Foot-binding, originally a mark of femininity and social status for upper-class women, spread to lower-class women, for whom the possession of feet resembling “golden lotuses” represented opportunities for upward mobility in the marriage and service markets.

The making of lotus shoes expressed the skills of female household labor. Despite the dangers posed by foot-binding, the practice did not keep women confined to the inner chambers. Wearing water-resistant outdoor lotus shoes, women worked in the fields, or went to shrines and temples. Foot-binding was simultaneously a symbol of feminine beauty, sexual and social hierarchy, and Confucian morality.

The Manchus, who conquered China in the seventeenth century, tried without success to abolish the practice. Later, one of the goals of the Taiping Rebellion (1851–1864) was to end foot-binding in the name of women’s equality.

By the early twentieth century Chinese reformers campaigned against foot-binding, condemning it as a source of national weakness and shame. To reformers foot-binding was seen as a symbol of China’s vulnerability to Western imperialism because the practice left a large part of the population able only to hobble. Natural feet thus became a sign of feminine beauty. By the 1920s—due to the anti-foot-binding efforts of Chinese natural-foot societies and Western women and Christian missionaries living in China, combined with criticism by May Fourth intellectuals (who favored adoption of Western science and philosophy to strengthen China), and with the practice of rewarding citizens who turned in women’s binding cloths and lotus shoes—laws were enacted that eventually ended the nine hundred-year-old custom.

Further Reading

Ko, Dorothy. (2001). Every step a lotus: Shoes for bound feet. Berkeley and Los Angeles: University of California Press.

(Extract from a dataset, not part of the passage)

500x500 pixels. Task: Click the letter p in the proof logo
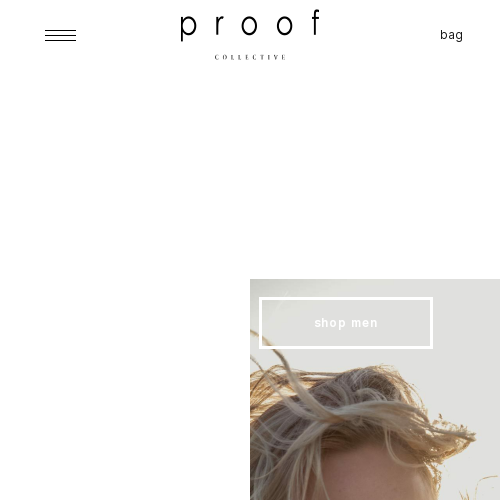click(188, 28)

Ko, Dorothy. (2005). Cinderella’s sisters: A revisionist history of footbinding. Berkeley and Los Angeles: University of California Press.

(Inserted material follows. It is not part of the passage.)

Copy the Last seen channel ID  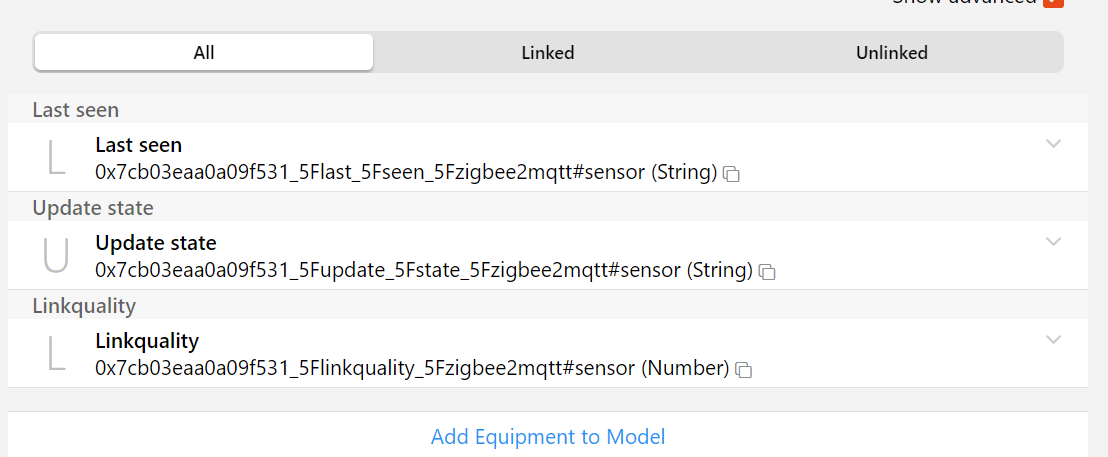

Levy, H. (1967). Chinese footbinding: The history of a curious erotic custom. New York: Bell.

Wang Ping. (2000). Aching for beauty: Footbinding in China. Minneapolis: University of Minnesota Press.

Source: Eng, Robert Y.. (2009). Foot-binding. In Linsun Cheng, et al. (Eds.), Berkshire Encyclopedia of China, pp. 846–847. Great Barrington, MA: Berkshire Publishing.

The euphemistic term for bound feet—“golden lilies”—suggested nothing of the ailments that resulted from binding: infection, paralysis, and muscular atrophy.